EXTRAIT DU TEXTE:
┌──

Monsieur le ministre, dans le cadre budgétaire qui vous est fixé, votre gestion est respectable. Il reste que nos campagnes traversent une période de bouleversement et que dans certaines filières, il y a le feu. Votre budget est trop classique pour parvenir à l'éteindre. Ce n'est pas la riposte que l'agriculture française attend.

Il est vrai qu'en bout de course, nos sentiments sont partagés. François Sauvadet l'a dit, je le reprends à mon compte : nous saluons le retour de la France comme acteur majeur de la diplomatie agricole européenne. Sur le plan national, votre gestion est intellectuellement honnête et respectable. Mais il manque, pour le moment, l'audace réformatrice nécessaire dans une période de crise aussi brutale. Pour cette raison, à cause de ce décalage, solidaire avec le groupe UDF, je m'abstiendrai lors du vote de ce budget.

└──

DONNÉES:

┌──

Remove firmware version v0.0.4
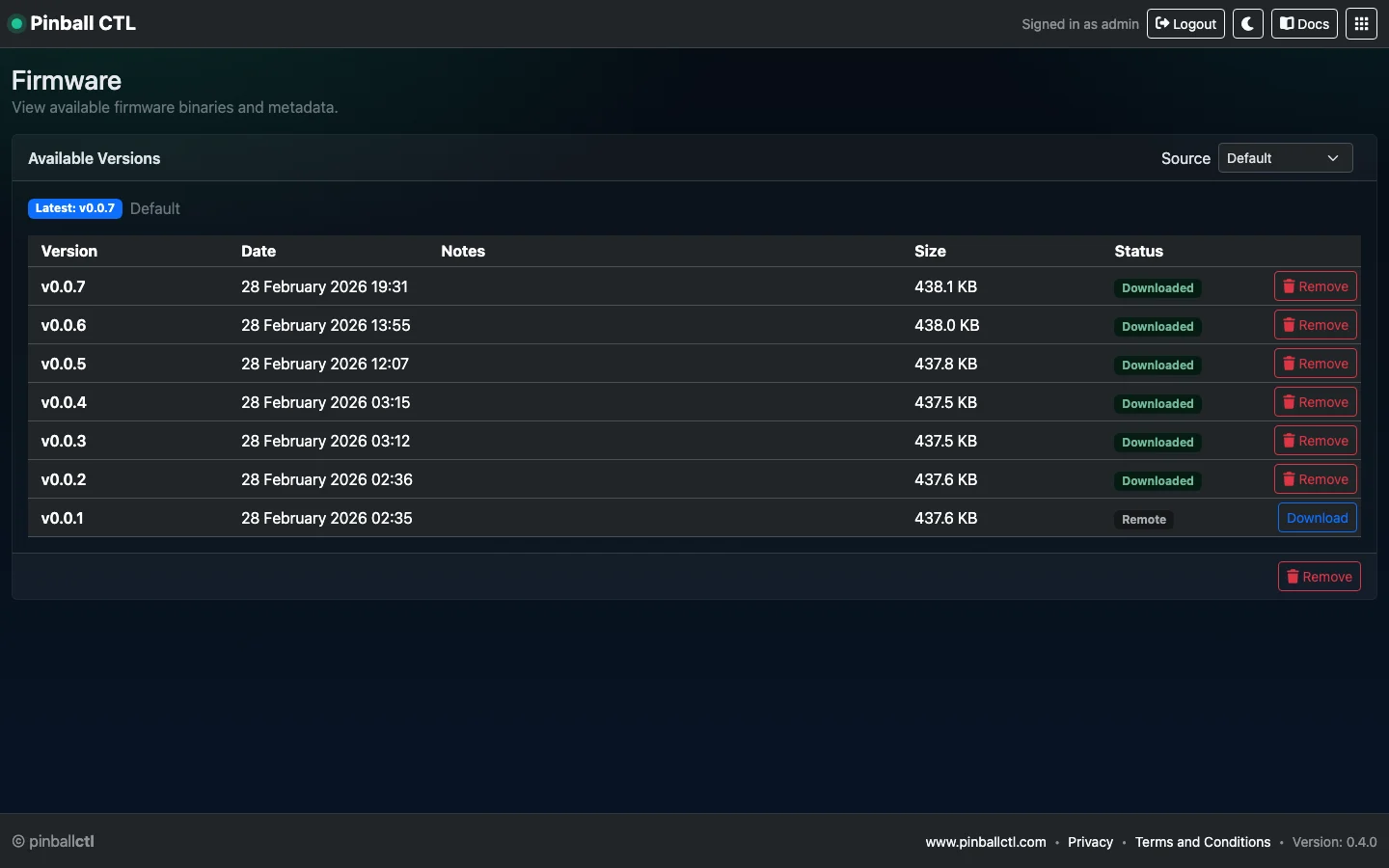Viewport: 1389px width, 868px height. click(x=1315, y=402)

└──

ÉNONCÉ 1:
Dans l'intervention sur le budget agricole, reprenez le passage allant de « Monsieur le ministre, dans » jusqu'à « l'agriculture française attend. » en substituant « timide » à « classique ».
ÉNONCÉ 2:
Réécrivez plus brièvement le paragraphe de l'intervention sur le budget agricole qui commence par « Il est vrai qu'en bout de course », sans en perdre les faits principaux.
ÉNONCÉ 3:
Poursuivez l'intervention sur le budget agricole à la suite de sa dernière phrase.

RÉSULTAT ATTENDU 1:
Monsieur le ministre, dans le cadre budgétaire qui vous est fixé, votre gestion est respectable. Il reste que nos campagnes traversent une période de bouleversement et que dans certaines filières, il y a le feu. Votre budget est trop timide pour parvenir à l'éteindre. Ce n'est pas la riposte que l'agriculture française attend.

RÉSULTAT ATTENDU 2:
Nos sentiments sont partagés. Comme François Sauvadet, nous saluons le retour de la France comme acteur majeur de la diplomatie agricole européenne. Au plan national, votre gestion est honnête et respectable, mais elle manque encore de l'audace réformatrice qu'exige une crise aussi brutale. En raison de ce décalage, et par solidarité avec le groupe UDF, je m'abstiendrai lors du vote de ce budget.

RÉSULTAT ATTENDU 3:
M. le président. La parole est à M. Louis Guédon.

M. Louis Guédon. Monsieur le président, monsieur le ministre, monsieur le secrétaire d'État, mes chers collègues, le budget de la pêche s'élève pour 2005 à 32,4 millions d'euros. Ces crédits sont destinés à soutenir une flotte de 5 695 navires pour un tonnage de 639 000 tonnes et pour un chiffre d'affaires qui, en 2003, s'est élevé à 964 millions d'euros pour les produits frais, à 177 millions d'euros pour les produits congelés, auxquels s'ajoute la conchyliculture.

Le montant de ces crédits exprime l'effort financier du Gouvernement. Ce budget qui, en 2004, augmentait de 23,5 %, voit sa baisse contenue de 5,6 %. (Exclamations sur les bancs du groupe socialiste et du groupe des député-e-s communistes et républicains.) Il traduit donc l'attention particulière que vous portez au monde de la mer dans un contexte budgétaire très difficile.

Ce budget prend en compte le nécessaire plan de modernisation de la flotte, qui doit permettre d'ici à 2006 la construction de 250 nouveaux navires et la modernisation de 100 d'entre eux.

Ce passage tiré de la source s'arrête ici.